EXTRAIT.
« Avant de répondre à votre interview, j’en ai parlé avec mon équipe et mes potes en cuisine. Certaines, un peu comme moi, estimaient que c’est un non-sujet : on ne vit pas notre sexualité comme quelque chose de différenciant. Les plus jeunes m’ont dit : “C’est vrai, mais ça reste important de dire que, merde, on est là ! On peut réussir et on ne doit pas en avoir honte.” C’est pour ça que je parle », lâche Marion Bohé, 35 ans, taulière de deux institutions lyonnaises, Le Desjeuneur et Maria. « Cheffe », « lesbienne », « France ». Il y a quelques semaines encore, taper ces quelques mots sur un clavier rameutait davantage de sites porno que de témoignages ou d’articles. Comme si, avant la participation de Chloé Charles à la douzième saison de Top Chef, aucune cuisinière n’était jamais sortie du placard français. Ou que le sujet, tout simplement, n’en était pas un. « C’est justement parce qu’on n’en parle pas encore que c’est important de le faire », tranche Gaby Benicio avec aplomb, un verre à la main de son côté de l’écran. À 37 ans, la sommelière d’origine brésilienne est elle-même aux manettes d’un restaurant, Äponem, avec sa compagne, la cheffe Amélie Darvas.
Ensemble, elles font partie des rares couples lesbiens médiatiques de la scène gastronomique française. Alors que dans les pays anglophones, toujours plus d’articles, de revues, de conférences et d’événements se penchent sur les liens entre sexualités et food, dans l’Hexagone, un silence gêné et gênant règne. « En France, on a un vrai problème pour parler d’identités. On s’accroche à l’idée qu’il existerait un universalisme républicain, que le pays se serait construit sur des valeurs d’égalité », éclaire Nora Bouazzouni, journaliste et autrice de Faiminisme et Steaksisme, deux livres sur les discriminations de genre dans le monde de l’alimentation. Un vœu pieu, régulièrement malmené par les scandales de violences sexuelles et sexistes en cuisine.

EXTRAITS DE DONNÉES.
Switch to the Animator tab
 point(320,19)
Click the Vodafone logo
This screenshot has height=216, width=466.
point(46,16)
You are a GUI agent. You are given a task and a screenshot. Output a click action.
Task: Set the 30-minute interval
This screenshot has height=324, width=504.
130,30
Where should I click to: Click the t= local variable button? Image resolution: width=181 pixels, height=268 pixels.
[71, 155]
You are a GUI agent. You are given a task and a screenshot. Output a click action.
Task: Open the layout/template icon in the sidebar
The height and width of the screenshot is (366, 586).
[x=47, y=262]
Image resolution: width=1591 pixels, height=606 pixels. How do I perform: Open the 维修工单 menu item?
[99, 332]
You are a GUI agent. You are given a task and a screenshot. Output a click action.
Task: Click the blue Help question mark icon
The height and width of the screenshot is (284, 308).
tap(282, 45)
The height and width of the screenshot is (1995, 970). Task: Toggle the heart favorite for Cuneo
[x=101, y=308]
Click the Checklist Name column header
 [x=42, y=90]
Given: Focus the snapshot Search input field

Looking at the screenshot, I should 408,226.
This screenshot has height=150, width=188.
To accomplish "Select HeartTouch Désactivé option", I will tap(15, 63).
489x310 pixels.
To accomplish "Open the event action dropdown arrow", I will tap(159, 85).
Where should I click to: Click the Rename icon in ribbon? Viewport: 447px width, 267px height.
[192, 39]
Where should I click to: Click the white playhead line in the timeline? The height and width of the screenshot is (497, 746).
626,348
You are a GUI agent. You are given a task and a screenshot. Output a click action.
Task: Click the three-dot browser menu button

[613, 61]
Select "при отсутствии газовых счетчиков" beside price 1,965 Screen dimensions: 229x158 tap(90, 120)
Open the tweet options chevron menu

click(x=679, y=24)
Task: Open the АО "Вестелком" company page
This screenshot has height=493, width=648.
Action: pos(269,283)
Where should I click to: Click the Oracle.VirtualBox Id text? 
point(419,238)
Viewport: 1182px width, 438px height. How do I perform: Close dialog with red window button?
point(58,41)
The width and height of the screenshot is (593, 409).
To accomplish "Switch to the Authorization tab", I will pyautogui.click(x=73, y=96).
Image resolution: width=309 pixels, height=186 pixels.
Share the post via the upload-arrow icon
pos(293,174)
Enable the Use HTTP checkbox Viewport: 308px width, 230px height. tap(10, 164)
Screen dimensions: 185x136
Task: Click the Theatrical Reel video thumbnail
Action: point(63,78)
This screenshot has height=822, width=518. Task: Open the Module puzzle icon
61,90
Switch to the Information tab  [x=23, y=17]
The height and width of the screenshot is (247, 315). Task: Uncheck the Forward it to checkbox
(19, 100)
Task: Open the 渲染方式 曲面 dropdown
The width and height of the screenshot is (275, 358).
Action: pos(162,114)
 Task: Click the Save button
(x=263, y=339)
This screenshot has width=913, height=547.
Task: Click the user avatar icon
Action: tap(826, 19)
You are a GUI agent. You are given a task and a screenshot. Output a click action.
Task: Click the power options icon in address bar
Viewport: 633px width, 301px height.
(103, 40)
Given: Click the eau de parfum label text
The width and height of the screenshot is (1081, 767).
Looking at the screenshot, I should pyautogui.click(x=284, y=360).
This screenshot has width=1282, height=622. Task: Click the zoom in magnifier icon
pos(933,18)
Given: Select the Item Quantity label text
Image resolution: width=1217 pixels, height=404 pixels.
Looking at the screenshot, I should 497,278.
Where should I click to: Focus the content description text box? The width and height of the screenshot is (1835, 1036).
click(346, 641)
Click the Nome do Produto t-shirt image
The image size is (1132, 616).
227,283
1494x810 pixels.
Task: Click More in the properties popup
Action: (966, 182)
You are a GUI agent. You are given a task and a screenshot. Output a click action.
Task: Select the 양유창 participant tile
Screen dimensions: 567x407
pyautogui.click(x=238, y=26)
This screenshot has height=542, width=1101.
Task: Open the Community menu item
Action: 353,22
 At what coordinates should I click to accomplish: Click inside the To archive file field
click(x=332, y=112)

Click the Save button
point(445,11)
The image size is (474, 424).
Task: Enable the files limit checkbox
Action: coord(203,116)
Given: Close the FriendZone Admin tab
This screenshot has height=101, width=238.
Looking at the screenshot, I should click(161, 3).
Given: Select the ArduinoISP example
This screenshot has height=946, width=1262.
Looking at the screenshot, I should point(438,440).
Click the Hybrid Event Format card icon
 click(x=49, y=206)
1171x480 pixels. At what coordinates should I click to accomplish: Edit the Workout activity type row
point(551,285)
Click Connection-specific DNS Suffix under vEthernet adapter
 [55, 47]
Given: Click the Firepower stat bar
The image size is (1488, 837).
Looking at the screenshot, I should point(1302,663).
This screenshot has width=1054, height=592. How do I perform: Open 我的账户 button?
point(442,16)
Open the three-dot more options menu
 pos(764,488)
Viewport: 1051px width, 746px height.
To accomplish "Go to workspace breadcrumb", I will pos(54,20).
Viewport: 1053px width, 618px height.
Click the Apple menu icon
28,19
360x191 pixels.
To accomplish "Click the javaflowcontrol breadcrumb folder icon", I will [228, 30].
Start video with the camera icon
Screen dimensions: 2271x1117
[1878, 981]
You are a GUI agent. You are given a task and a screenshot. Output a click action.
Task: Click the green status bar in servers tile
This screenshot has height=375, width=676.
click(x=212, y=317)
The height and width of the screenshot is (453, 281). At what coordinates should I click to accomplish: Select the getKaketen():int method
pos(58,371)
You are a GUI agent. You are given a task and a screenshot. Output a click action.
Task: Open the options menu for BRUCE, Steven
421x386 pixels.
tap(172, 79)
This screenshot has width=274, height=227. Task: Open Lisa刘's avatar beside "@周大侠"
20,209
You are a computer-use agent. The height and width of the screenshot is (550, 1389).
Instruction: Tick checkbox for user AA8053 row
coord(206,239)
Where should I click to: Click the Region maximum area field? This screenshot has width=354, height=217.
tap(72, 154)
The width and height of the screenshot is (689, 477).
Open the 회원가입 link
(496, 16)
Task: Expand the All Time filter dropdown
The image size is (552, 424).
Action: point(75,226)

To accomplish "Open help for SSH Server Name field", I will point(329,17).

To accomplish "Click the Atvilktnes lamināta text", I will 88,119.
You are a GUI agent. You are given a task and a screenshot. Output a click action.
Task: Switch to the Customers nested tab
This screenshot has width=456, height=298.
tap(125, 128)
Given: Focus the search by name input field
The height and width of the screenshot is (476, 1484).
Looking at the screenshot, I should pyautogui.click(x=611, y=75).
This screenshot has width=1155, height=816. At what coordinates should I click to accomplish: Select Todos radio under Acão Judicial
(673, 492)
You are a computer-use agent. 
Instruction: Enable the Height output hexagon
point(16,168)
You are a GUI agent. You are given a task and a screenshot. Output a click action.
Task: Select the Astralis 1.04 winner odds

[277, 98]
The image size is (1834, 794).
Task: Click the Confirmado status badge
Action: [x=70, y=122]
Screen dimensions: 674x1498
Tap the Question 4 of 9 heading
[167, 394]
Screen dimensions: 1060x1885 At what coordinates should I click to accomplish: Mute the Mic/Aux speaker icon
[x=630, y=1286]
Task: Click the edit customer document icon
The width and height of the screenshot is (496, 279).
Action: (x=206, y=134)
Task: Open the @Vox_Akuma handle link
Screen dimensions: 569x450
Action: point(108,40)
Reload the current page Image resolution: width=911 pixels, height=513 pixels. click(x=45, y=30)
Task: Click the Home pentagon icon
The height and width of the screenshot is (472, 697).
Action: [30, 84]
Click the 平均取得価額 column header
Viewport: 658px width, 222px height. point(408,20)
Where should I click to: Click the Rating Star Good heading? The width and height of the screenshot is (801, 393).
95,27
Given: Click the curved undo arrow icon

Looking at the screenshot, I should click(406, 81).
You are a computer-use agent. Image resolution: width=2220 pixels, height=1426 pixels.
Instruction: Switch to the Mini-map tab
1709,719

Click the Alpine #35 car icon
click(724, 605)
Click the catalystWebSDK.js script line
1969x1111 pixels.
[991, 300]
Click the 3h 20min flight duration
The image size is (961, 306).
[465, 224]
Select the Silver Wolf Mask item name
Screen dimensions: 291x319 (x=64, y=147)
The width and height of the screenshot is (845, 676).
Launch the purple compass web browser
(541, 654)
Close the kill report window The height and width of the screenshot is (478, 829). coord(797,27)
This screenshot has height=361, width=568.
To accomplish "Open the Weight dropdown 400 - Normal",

EXERCICE COURT A. Résumez en deux phrases l'extrait sur les cuisinières lesbiennes en France.
EXERCICE COURT B. D'après l'extrait, pourquoi Marion Bohé a-t-elle accepté de répondre à l'interview ? Répondez en une à trois phrases.
EXERCICE COURT C. Reprenez l'article sur les cuisinières lesbiennes en France à la suite de sa dernière phrase.
Ces données proviennent d'une autre source que l'extrait.

RÉPONSE PROPOSÉE A. Marion Bohé, cheffe de deux restaurants lyonnais, accepte de parler de sa sexualité parce que les plus jeunes de son équipe jugent important de montrer qu'on peut réussir sans en avoir honte. Alors que les pays anglophones multiplient les travaux sur les liens entre sexualités et alimentation, un silence gêné règne en France, que la journaliste Nora Bouazzouni attribue à l'attachement à l'idée d'un universalisme républicain.

RÉPONSE PROPOSÉE B. Avant l'interview, elle en a discuté avec son équipe et ses amies en cuisine. Les plus jeunes lui ont dit que, même si leur sexualité ne les distingue pas, il reste important d'affirmer qu'elles sont là, qu'elles peuvent réussir et qu'elles ne doivent pas en avoir honte. C'est pour cette raison qu'elle parle.

RÉPONSE PROPOSÉE C.
Marion Bohé, propriétaire du Desjeuneur et de Maria
Il reste que, contrairement à leurs consœurs hétéros, « les lesbiennes ne sont pas des femmes ». C’est ce que déclarait la philosophe Monique Wittig en 1978, lors d’une conférence intitulée « La Pensée straight ». Cette affirmation, qui avait choqué certaines féministes de l’époque et continue de le faire aujourd’hui, voudrait qu’en existant hors du système hétérosexuel, les lesbiennes échappent à la condition de femmes-objets dominées. Elles deviennent des dissidentes du genre. En cuisine, dont les codes militaires sont ancrés dans les traditions patriarcales, les femmes lesbiennes seraient très présentes – bien plus qu’on ne l’imagine, de l’aveu de nos interrogées. Sans pour autant y naviguer de manière particulièrement aisée.
Être ou ne pas être (du boys’ club)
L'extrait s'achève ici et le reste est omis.